# Challenge 001 - Read CSV File

This challenge is taken from test coding skills from Carto (https://carto.com/careers/).
It is to solve "Processing a large file with Python".

## Problem
Build the following and make it run as fast as you possibly can using Python 3 (vanilla). The faster it runs, the more you will impress us!

Your code should:

- Download this ~2GB file: https://s3.amazonaws.com/carto-1000x/data/yellow_tripdata_2016-01.csv
- Count the lines in the file
- Calculate the average value of the tip_amount field.
- All of that in the most efficient way you can come up with.

That's it. Make it fly!

(Source https://gist.github.com/jorgesancha/2a8027e5a89a2ea1693d63a45afdd8b6)

## Solution

> NOTE: I downloaded the CSV file beforehand and stored it in local machine. So, time to download is not included. If you want to try it in your own machine, please follow what I did and replace the file name in this code.

### Using Pandas

In [None]:
import pandas as pd
from datetime import datetime

start = datetime.now() 

# Read CSV file and store records into Pandas dataframe
df = pd.read_csv("Test.csv")

# Get number of rows
rows = df.shape[0]

# Calculate average for "tip_amount" field
average = df["tip_amount"].mean()
end = datetime.now() 
elapsed = end - start

print("Number of line in file: {}".format(rows))
print("Average: {}".format(average))
print("Time : {}".format(elapsed.total_seconds()))

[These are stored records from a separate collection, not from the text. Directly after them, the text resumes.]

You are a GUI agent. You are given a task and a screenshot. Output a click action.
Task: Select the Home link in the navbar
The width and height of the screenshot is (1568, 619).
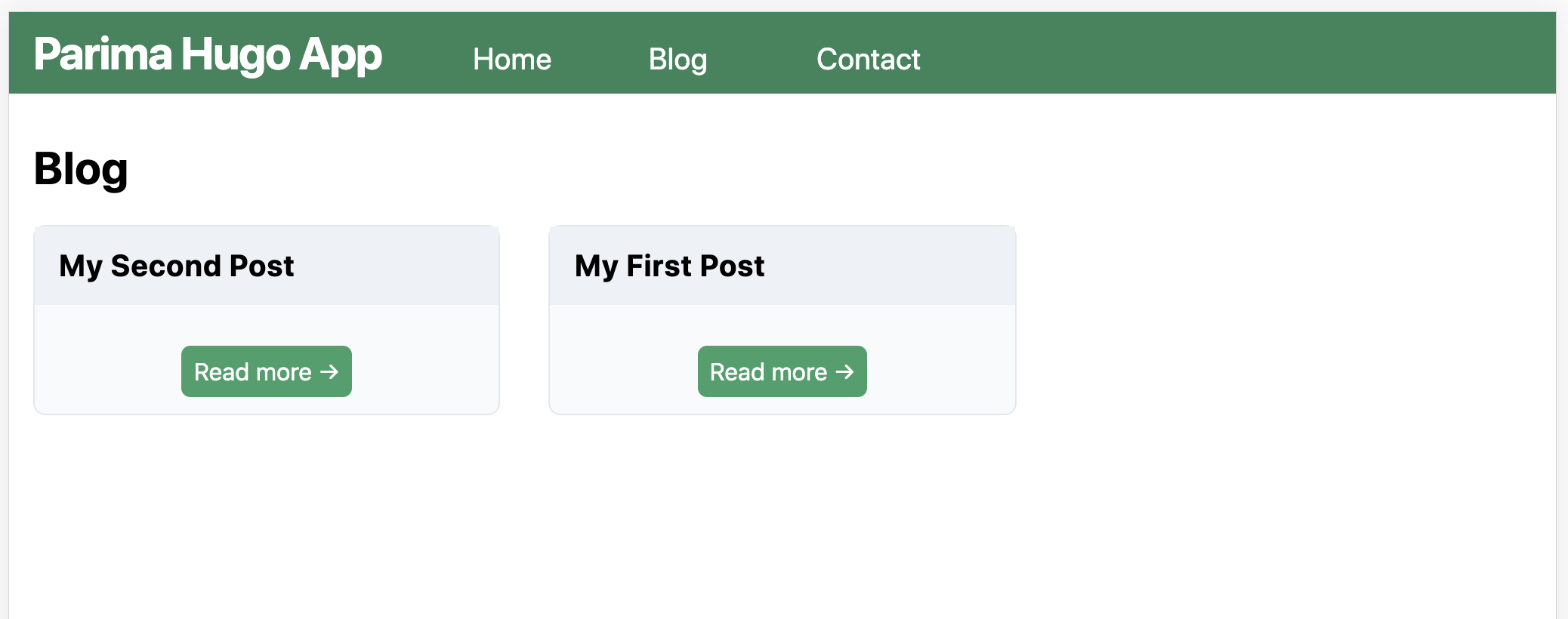tap(512, 59)
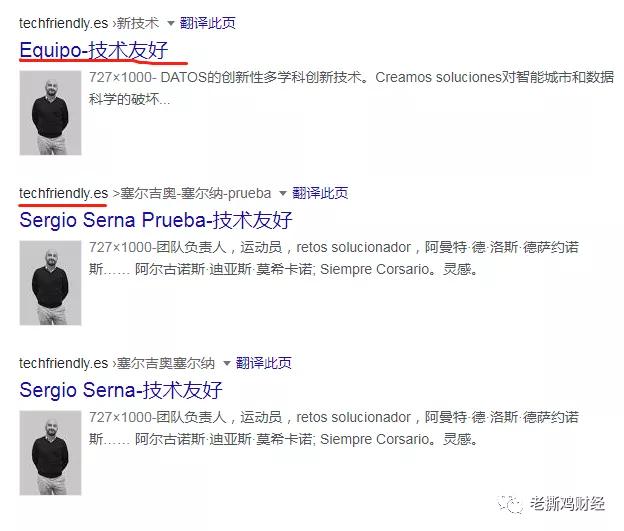Click 翻译此页 for the Equipo result

point(208,23)
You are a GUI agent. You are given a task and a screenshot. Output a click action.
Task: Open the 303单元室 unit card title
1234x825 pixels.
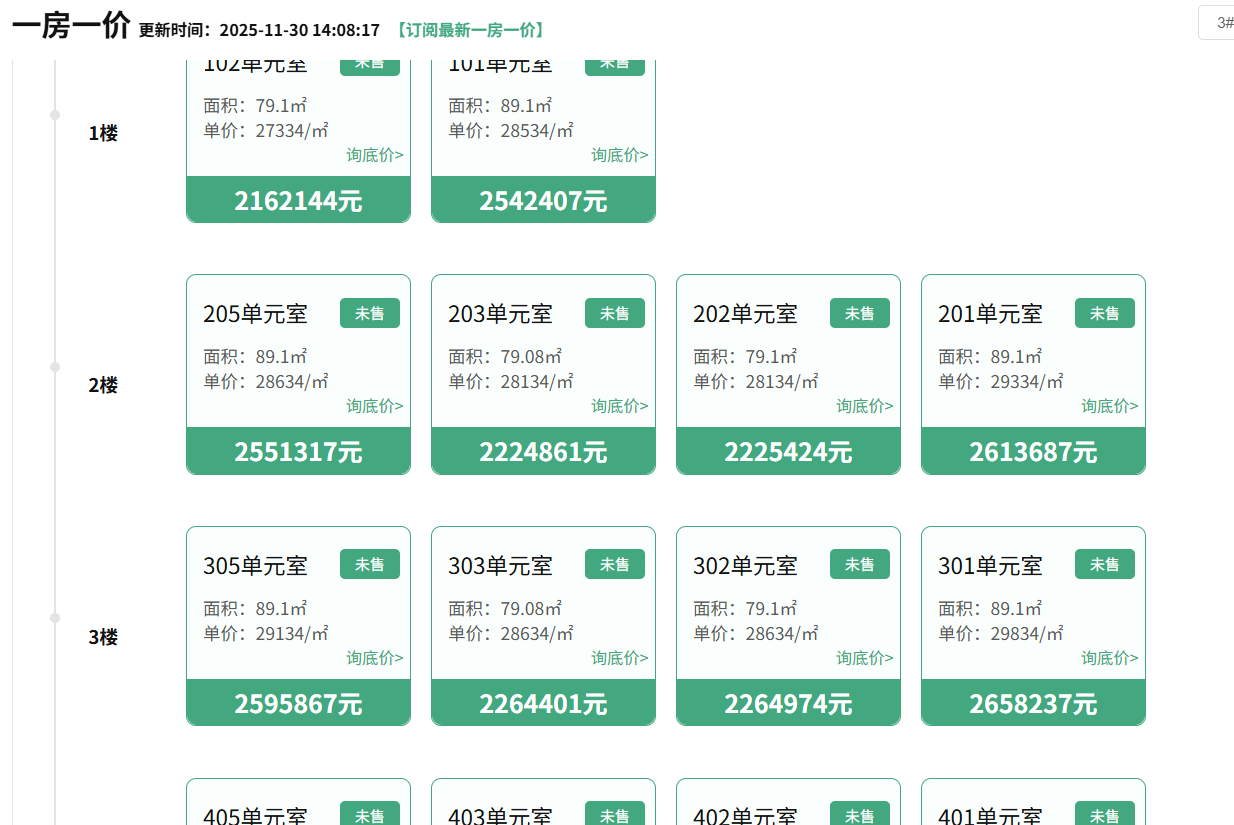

### Using Python (vannila)

In [None]:
start = datetime.now()     
data = None
with open ("Test.csv", "r", encoding='utf-8') as file:
    # Enumerate records in CSV File
    data = enumerate(file)
    
    # Get first row which is the header
    index, header = next(data)
    
    # Get index value for "tip_amount" field
    field_index = header.split(",").index('tip_amount')
    count = 0
    
    # Iterate records and get value of "tip_amount"
    for i, line in data:
        count += float(line.split(",")[field_index])

    # Calculate average
    average = count/i
    end = datetime.now() 
    elapsed = end - start

    print("Number of line in file: {}".format(i))
    print("Average: {}".format(average))
    print("Time : {}".format(elapsed.total_seconds()))